## Exercise prompt
Output the records starting at the line that contains "Task: Click the acomo logo in header" and ending at the line that contains "1300x924 pixels. (24, 41)", copied verbatim with both of those lines included.

[Extracted data entries]
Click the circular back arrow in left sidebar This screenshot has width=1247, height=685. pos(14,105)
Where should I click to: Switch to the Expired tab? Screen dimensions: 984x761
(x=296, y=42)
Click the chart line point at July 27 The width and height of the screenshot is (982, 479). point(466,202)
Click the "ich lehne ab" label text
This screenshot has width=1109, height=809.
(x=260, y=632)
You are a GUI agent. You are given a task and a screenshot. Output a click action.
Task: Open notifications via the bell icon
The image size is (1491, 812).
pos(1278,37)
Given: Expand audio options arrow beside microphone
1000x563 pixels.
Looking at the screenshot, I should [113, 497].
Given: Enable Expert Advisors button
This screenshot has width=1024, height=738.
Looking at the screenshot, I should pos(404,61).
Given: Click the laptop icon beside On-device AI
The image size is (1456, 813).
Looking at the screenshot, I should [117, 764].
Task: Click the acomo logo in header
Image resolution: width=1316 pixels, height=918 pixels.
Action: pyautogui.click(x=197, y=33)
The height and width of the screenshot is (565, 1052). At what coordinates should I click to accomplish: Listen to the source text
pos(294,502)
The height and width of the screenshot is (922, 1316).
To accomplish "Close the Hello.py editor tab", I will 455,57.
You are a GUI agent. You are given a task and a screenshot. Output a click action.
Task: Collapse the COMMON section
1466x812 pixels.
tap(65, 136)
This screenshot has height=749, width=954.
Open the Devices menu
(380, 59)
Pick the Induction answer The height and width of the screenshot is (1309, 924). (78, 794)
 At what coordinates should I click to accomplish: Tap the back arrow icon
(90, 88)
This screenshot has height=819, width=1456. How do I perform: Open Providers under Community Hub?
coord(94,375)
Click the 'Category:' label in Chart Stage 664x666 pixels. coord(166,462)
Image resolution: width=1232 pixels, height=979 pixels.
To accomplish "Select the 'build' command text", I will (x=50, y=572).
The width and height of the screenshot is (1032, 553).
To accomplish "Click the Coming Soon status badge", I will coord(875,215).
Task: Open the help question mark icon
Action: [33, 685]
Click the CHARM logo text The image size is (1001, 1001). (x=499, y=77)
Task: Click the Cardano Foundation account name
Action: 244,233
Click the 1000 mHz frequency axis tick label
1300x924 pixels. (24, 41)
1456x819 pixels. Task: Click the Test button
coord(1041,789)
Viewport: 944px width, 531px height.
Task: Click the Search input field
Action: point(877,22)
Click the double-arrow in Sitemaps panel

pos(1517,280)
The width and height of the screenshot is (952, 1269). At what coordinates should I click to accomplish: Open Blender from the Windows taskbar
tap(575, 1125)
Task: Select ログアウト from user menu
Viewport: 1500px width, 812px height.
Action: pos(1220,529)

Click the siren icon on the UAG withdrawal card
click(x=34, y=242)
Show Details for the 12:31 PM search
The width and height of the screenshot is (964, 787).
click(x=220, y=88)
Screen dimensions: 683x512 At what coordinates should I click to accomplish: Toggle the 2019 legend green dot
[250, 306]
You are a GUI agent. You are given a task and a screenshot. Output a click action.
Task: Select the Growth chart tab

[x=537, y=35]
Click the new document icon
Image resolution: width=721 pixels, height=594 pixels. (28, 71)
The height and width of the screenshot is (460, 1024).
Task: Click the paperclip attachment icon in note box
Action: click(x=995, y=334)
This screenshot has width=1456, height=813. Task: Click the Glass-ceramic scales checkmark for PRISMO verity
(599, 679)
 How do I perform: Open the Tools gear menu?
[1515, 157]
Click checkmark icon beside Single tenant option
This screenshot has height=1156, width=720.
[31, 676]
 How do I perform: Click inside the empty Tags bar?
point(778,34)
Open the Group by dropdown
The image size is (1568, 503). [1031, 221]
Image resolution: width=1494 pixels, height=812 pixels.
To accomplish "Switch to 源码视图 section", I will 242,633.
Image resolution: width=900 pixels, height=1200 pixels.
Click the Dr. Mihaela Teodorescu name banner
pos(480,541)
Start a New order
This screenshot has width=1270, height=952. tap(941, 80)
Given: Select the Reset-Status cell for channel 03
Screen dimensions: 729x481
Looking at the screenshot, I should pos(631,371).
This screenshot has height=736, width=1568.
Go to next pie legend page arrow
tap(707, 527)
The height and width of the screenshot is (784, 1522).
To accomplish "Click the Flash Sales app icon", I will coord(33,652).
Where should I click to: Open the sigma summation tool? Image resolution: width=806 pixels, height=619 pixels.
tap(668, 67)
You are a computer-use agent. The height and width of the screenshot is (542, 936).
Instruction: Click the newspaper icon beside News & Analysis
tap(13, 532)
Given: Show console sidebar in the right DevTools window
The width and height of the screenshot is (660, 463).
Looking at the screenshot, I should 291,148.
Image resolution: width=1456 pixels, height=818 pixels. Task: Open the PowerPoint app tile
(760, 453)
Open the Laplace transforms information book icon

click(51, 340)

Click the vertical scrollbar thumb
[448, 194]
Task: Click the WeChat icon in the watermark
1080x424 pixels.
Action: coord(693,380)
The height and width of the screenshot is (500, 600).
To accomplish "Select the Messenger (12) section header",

## Exercise output
Task: Click the acomo logo in header
Image resolution: width=1316 pixels, height=918 pixels.
Action: pyautogui.click(x=197, y=33)
The height and width of the screenshot is (565, 1052). At what coordinates should I click to accomplish: Listen to the source text
pos(294,502)
The height and width of the screenshot is (922, 1316).
To accomplish "Close the Hello.py editor tab", I will 455,57.
You are a GUI agent. You are given a task and a screenshot. Output a click action.
Task: Collapse the COMMON section
1466x812 pixels.
tap(65, 136)
This screenshot has height=749, width=954.
Open the Devices menu
(380, 59)
Pick the Induction answer The height and width of the screenshot is (1309, 924). (78, 794)
 At what coordinates should I click to accomplish: Tap the back arrow icon
(90, 88)
This screenshot has height=819, width=1456. How do I perform: Open Providers under Community Hub?
coord(94,375)
Click the 'Category:' label in Chart Stage 664x666 pixels. coord(166,462)
Image resolution: width=1232 pixels, height=979 pixels.
To accomplish "Select the 'build' command text", I will (x=50, y=572).
The width and height of the screenshot is (1032, 553).
To accomplish "Click the Coming Soon status badge", I will coord(875,215).
Task: Open the help question mark icon
Action: [33, 685]
Click the CHARM logo text The image size is (1001, 1001). (x=499, y=77)
Task: Click the Cardano Foundation account name
Action: 244,233
Click the 1000 mHz frequency axis tick label
1300x924 pixels. (24, 41)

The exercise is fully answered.